OS ~ c(alpha.1.g1, alpha.1.g2, alpha.1.g3)*1 + c(0, 0, 0)*1---> Does mean that the latent means of three groups are fixed as 0?

 

## COMMON-FACTOR VARIANCES:

 

OS ~~ c(1, NA, NA)*OS + c(psi.1_1.g1, psi.1_1.g2, psi.1_1.g3)*OS




Terrence Jorgensen於 2019年11月21日星期四 UTC+1下午4時53分40秒寫道:
Terrence Jorgensen於 2019年11月21日星期四 UTC+1下午4時53分40秒寫道:
Terrence Jorgensen於 2019年11月21日星期四 UTC+1下午4時53分40秒寫道:

Terrence Jorgensen

unread,
Nov 22, 2019, 7:12:40 AM11/22/19
to lavaan

## LATENT MEANS/INTERCEPTS:

 

OS ~ c(alpha.1.g1, alpha.1.g2, alpha.1.g3)*1 + c(0, 0, 0)*1---> Does mean that the latent means of three groups are fixed as 0?


Yes, and I think this may be an old bug that is already fixed.  What version are you using?

sessionInfo()

If it is not 0.5-2.911, please install the development version

devtools::install_github("simsem/semTools/semTools")

Restart R and load semTools to check the version installed correctly, then see if the bug is fixed.  If not, please send me a reproducible example (minimal R script and just enough data to reproduce the problem) so I can track it down.

Chen Ali

unread,
Nov 25, 2019, 7:49:06 AM11/25/19
to lavaan


Thanks! I updated the new version of semTools, and it only fixed a mean of a reference group as 0 and the rest means are freely estimated.

I have another question about the scalar invariance. Could the below codes be used to test the scalar invariance for ordinal data? If I understand correctly, the below codes fixed the intercepts as 0 across groups.


thresholds<-cfa(model = first,estimator="DWLS", se = "robust.sem", test = "scaled.shifted",parameterization="theta",
                ordered = Items,group = "CNT",group.equal=c("loadings","thresholds"),data=
healthy)

Ali

Terrence Jorgensen於 2019年11月22日星期五 UTC+1下午1時12分40秒寫道:

Terrence Jorgensen

unread,
Nov 25, 2019, 11:01:38 AM11/25/19
to lavaan

Could the below codes be used to test the scalar invariance for ordinal data?
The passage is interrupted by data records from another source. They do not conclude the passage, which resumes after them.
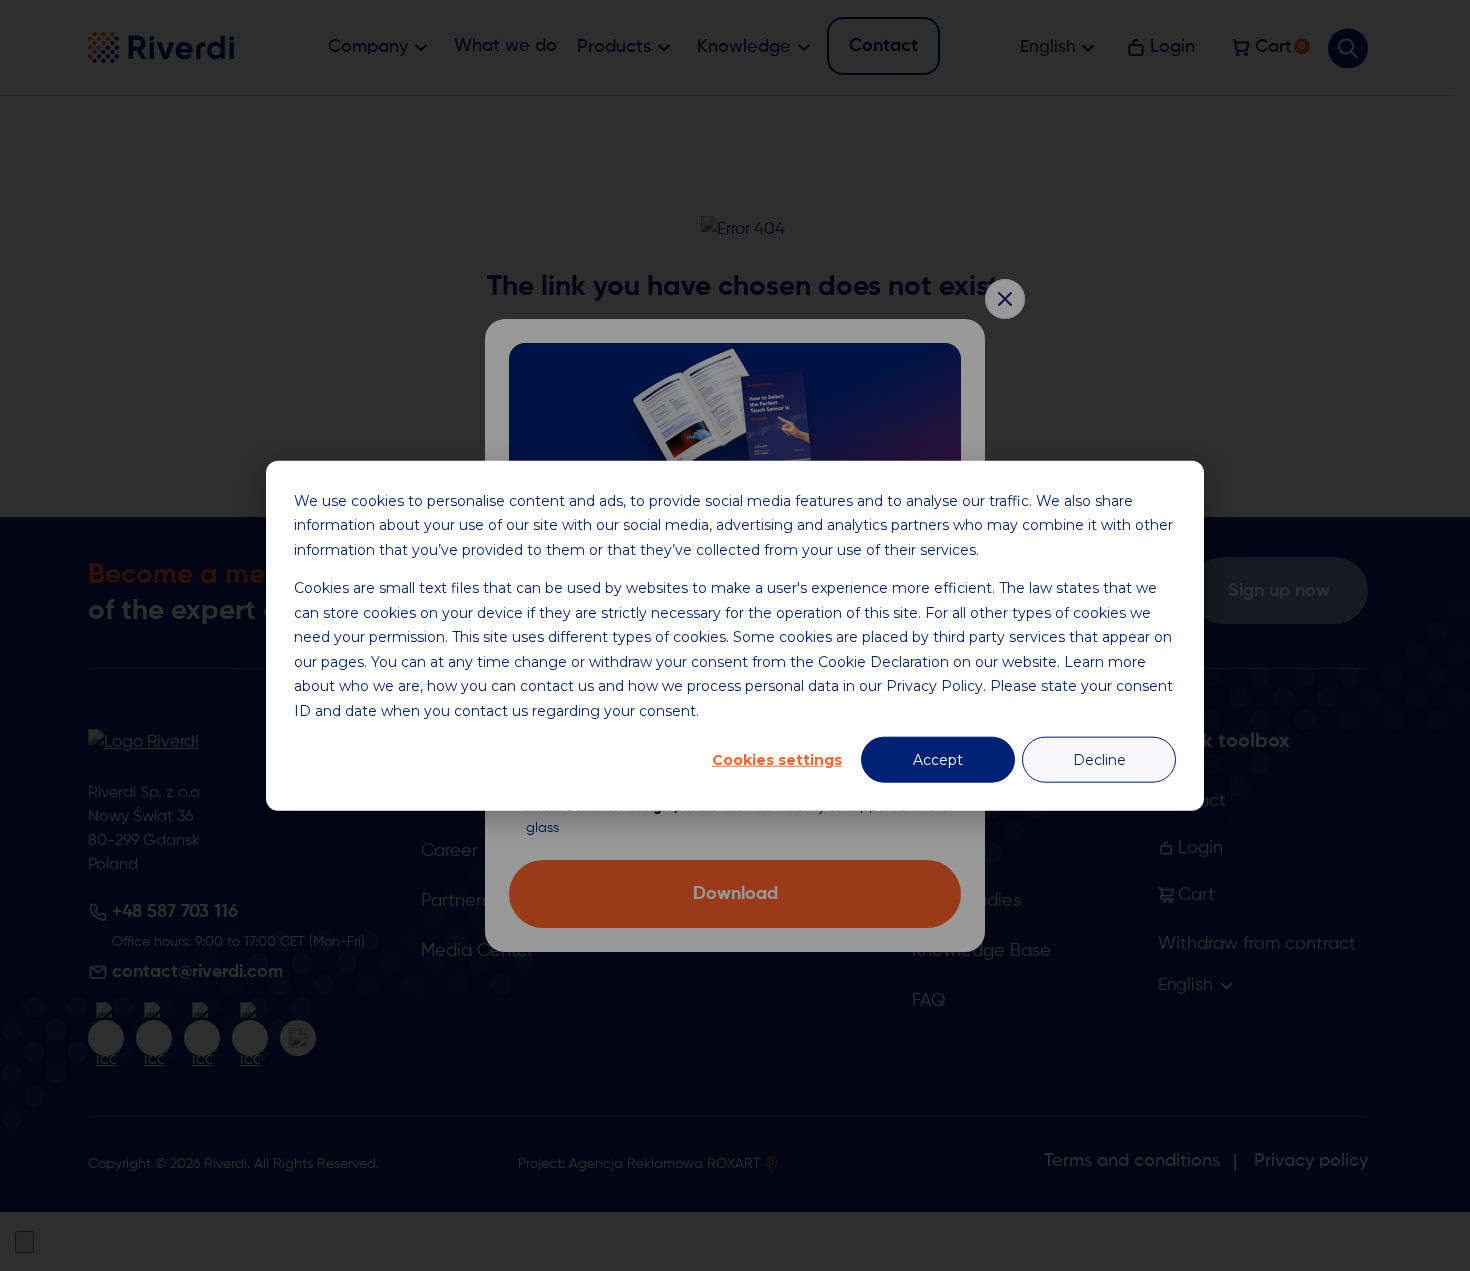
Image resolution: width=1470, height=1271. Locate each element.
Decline (1099, 760)
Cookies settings (777, 760)
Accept (938, 760)
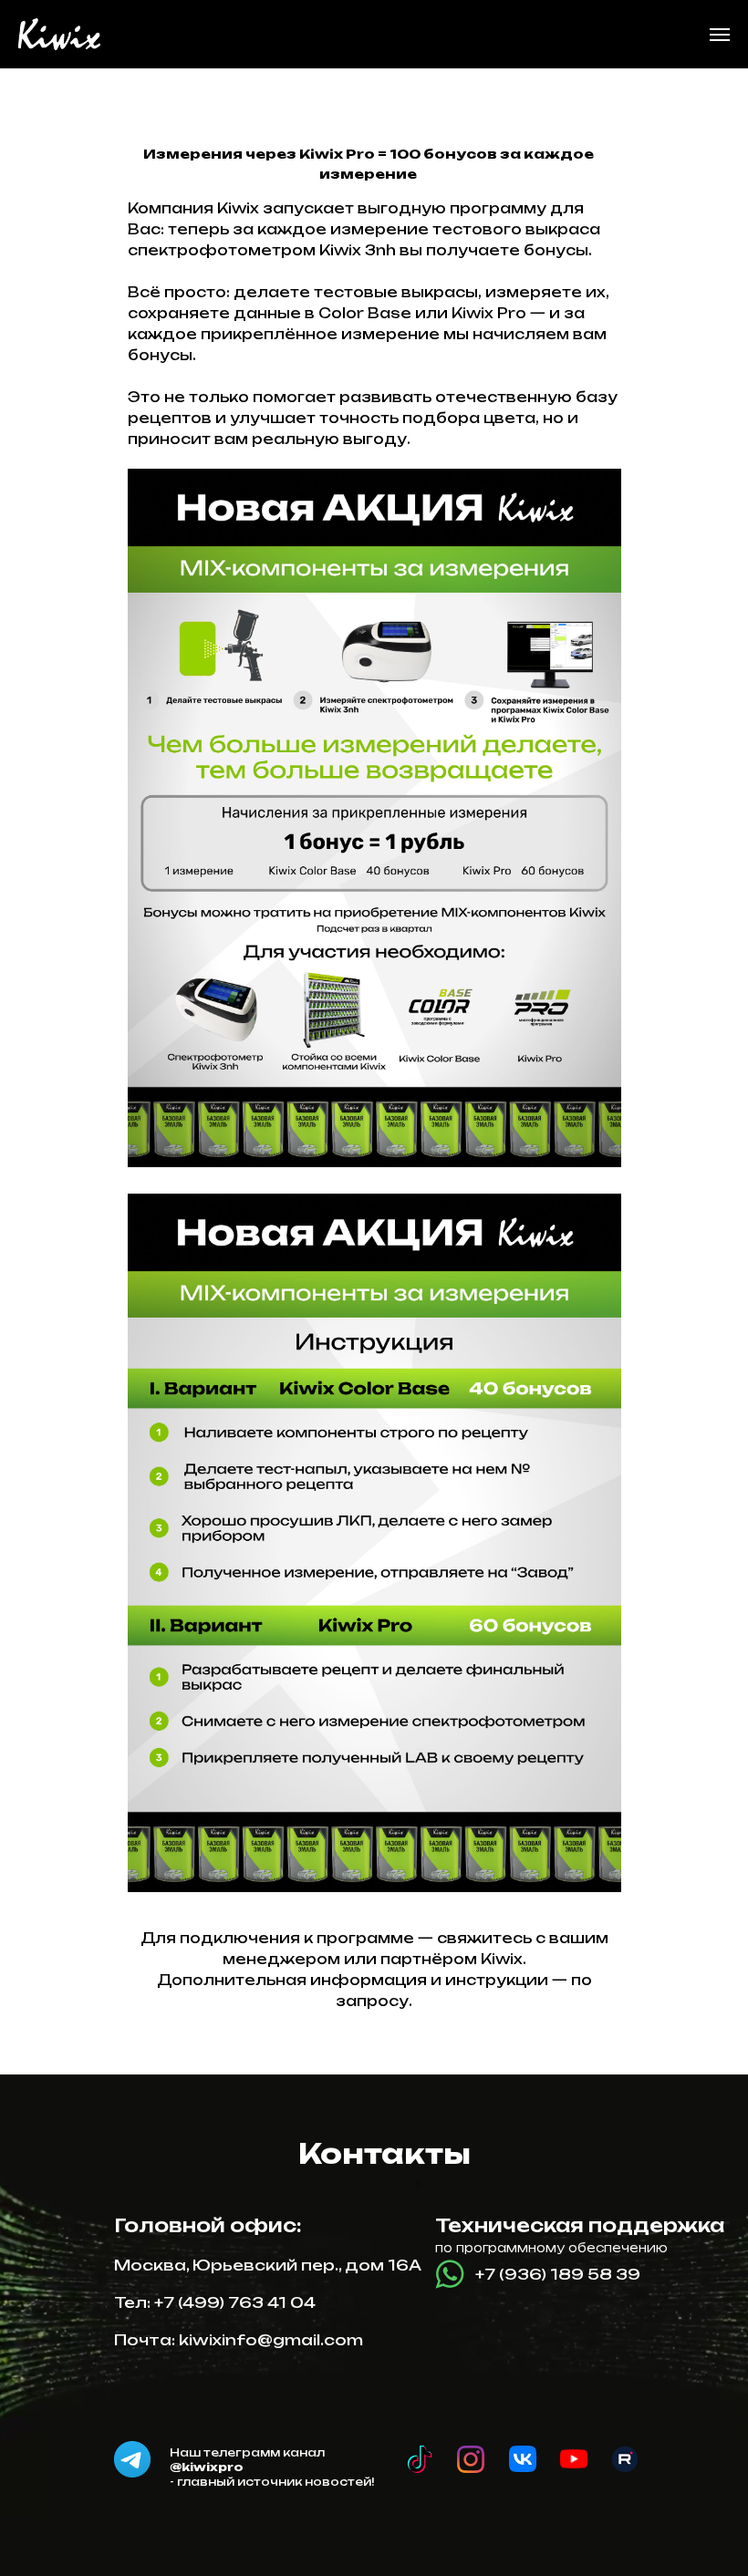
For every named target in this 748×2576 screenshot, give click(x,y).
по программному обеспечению (551, 2247)
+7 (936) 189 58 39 (557, 2274)
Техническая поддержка (579, 2225)
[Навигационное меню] (720, 34)
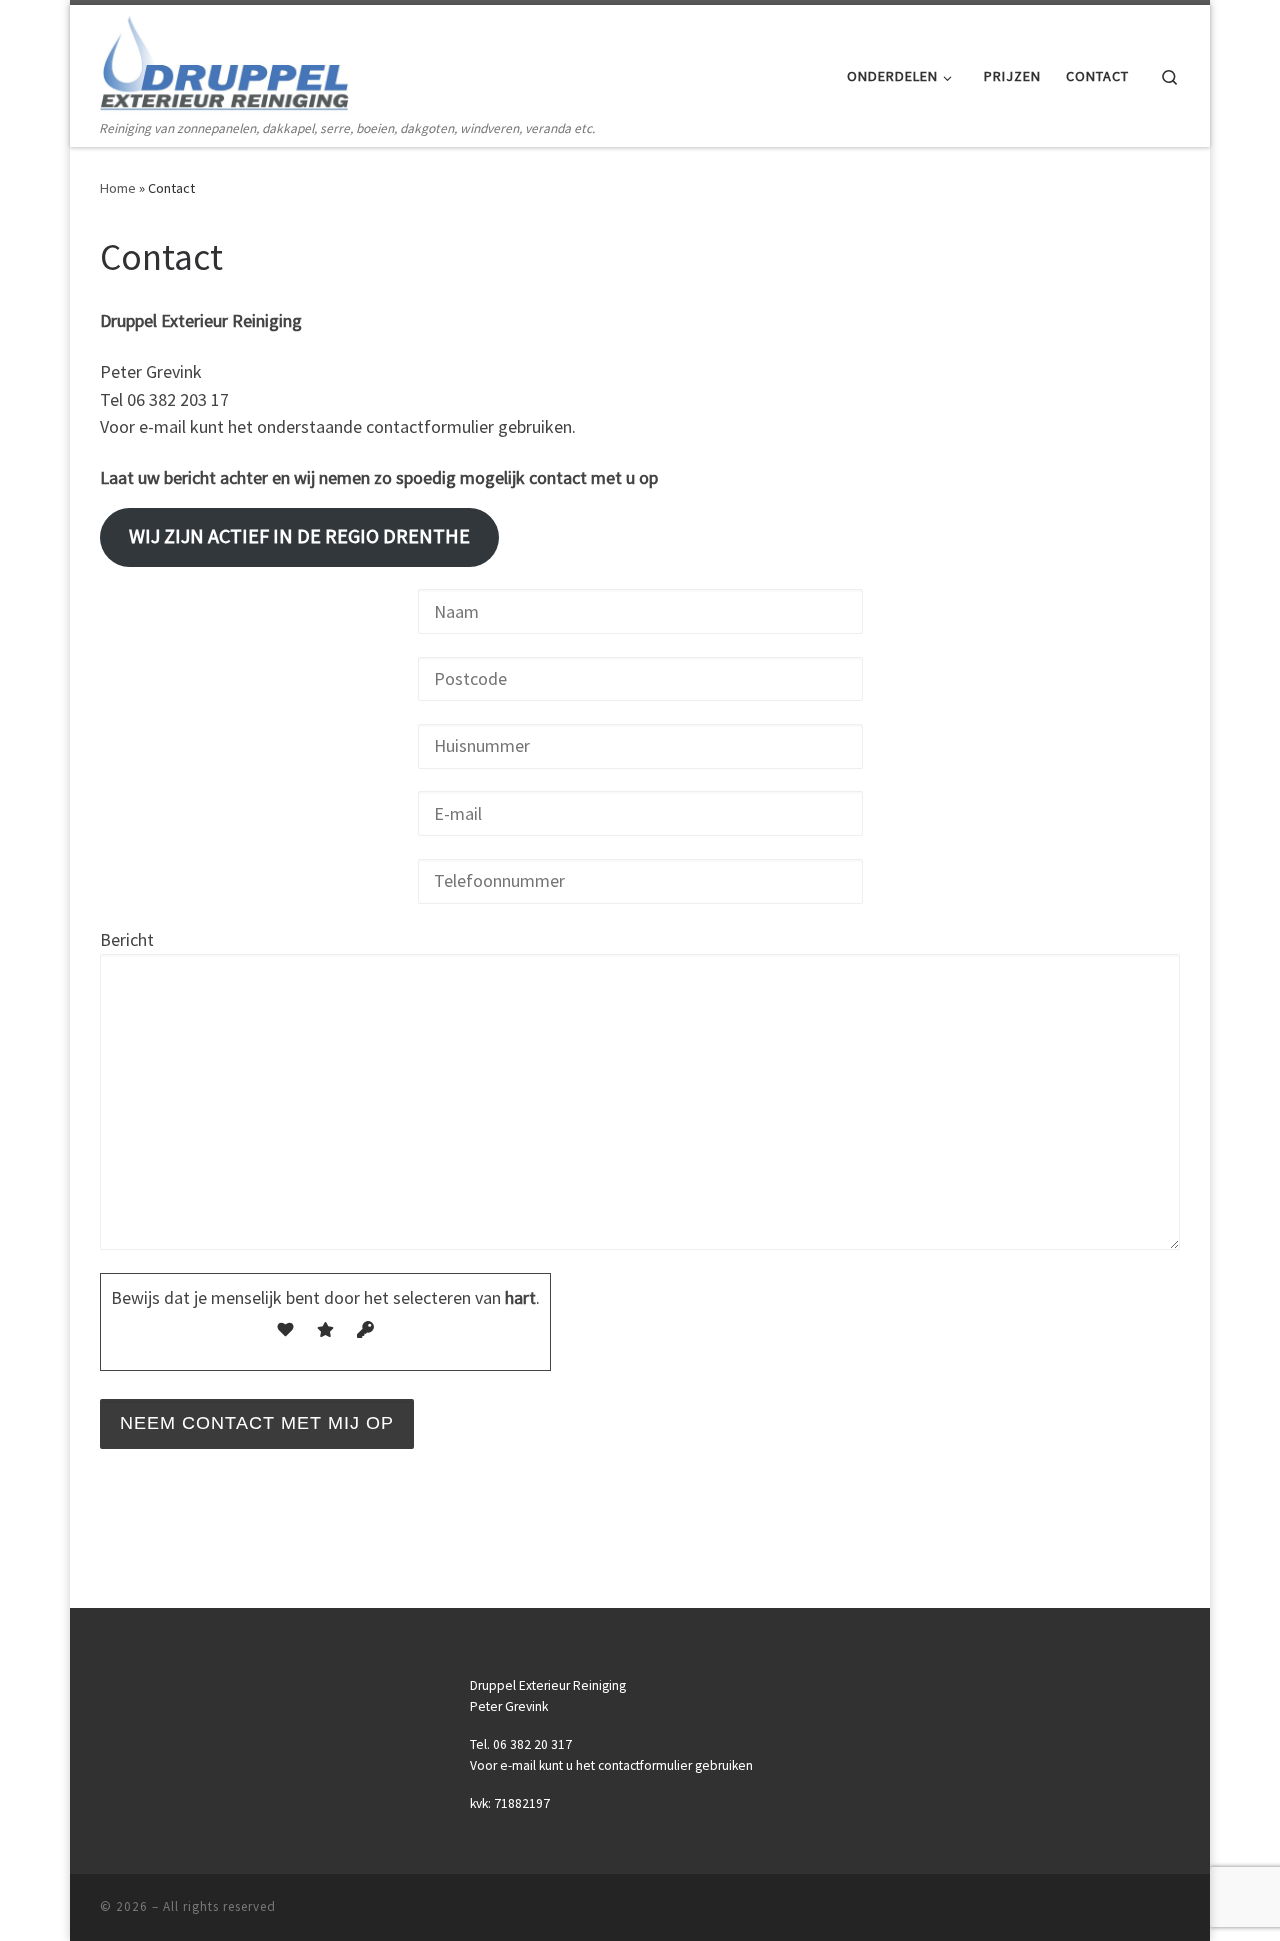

If I understand correctly, the below codes fixed the intercepts as 0 across groups.


thresholds<-cfa(model = first,estimator="DWLS", se = "robust.sem", test = "scaled.shifted",parameterization="theta",
                ordered = Items,group = "CNT",group.equal=c("loadings","thresholds"),data=
healthy)

Yes, you can test scalar invariance by comparing the model above to the default configural model, because lavaan does not free intercepts for ordered indicators even when they can be identified from the data (consistent with Mplus).  But if you reject the null hypothesis of scalar invariance, it will not be clear which types of parameters differ.  Think of it as an omnibus test, which would need follow-up tests to reveal the source of DIF.

FYI, the highlighted arguments are redundant because cfa() will use those automatically with any ordered indicators.

Chen Ali

unread,
Nov 26, 2019, 7:35:12 AM11/26/19
to lavaan
Thanks! It cleard my confusion.

Terrence Jorgensen於 2019年11月25日星期一 UTC+1下午5時01分38秒寫道:

Thomas McCauley

unread,
Dec 6, 2019, 8:35:27 PM12/6/19
to lavaan
I'm interested in testing scalar invariance for ordinal indicators, and am a bit confused by the responses here.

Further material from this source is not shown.